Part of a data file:
****************
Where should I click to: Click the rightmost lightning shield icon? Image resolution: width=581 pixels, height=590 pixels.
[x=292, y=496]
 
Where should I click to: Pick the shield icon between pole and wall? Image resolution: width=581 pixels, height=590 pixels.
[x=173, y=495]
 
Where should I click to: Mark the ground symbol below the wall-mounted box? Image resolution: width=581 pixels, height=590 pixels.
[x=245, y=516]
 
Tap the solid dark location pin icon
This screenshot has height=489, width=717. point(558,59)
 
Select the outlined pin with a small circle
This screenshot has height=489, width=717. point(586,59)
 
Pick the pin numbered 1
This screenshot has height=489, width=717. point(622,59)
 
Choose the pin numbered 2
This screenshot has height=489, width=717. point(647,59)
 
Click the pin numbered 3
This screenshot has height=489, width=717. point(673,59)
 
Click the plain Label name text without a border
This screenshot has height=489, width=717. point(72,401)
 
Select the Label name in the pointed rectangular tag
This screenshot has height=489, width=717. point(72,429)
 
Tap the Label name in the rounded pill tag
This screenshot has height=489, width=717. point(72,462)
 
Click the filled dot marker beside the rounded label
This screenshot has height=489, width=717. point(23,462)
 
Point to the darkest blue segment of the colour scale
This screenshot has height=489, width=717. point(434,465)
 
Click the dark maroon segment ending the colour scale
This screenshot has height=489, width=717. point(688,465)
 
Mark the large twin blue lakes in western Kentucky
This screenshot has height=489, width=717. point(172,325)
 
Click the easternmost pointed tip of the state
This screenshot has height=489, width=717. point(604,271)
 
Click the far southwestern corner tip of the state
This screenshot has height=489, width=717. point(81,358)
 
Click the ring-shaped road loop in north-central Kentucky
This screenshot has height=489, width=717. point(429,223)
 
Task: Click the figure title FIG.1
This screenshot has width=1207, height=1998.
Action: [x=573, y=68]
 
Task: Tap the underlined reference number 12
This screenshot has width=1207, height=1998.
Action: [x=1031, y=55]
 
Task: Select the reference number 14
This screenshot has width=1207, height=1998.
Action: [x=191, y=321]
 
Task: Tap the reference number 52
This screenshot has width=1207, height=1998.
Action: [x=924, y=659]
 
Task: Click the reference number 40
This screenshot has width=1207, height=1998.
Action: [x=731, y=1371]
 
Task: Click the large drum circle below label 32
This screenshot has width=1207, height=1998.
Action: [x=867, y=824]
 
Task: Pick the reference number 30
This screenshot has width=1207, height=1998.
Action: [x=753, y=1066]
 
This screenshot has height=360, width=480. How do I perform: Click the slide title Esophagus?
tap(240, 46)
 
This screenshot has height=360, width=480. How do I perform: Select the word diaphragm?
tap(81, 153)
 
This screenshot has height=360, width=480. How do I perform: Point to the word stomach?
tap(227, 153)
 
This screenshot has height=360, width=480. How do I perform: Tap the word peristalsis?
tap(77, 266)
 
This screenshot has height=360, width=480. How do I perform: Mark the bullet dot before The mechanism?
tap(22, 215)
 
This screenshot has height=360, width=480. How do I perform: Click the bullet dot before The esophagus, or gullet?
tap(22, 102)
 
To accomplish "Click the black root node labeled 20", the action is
****************
Please list each line of the entries above that contains the word "icon". Case counts.

Where should I click to: Click the rightmost lightning shield icon? Image resolution: width=581 pixels, height=590 pixels.
Where should I click to: Pick the shield icon between pole and wall? Image resolution: width=581 pixels, height=590 pixels.
Tap the solid dark location pin icon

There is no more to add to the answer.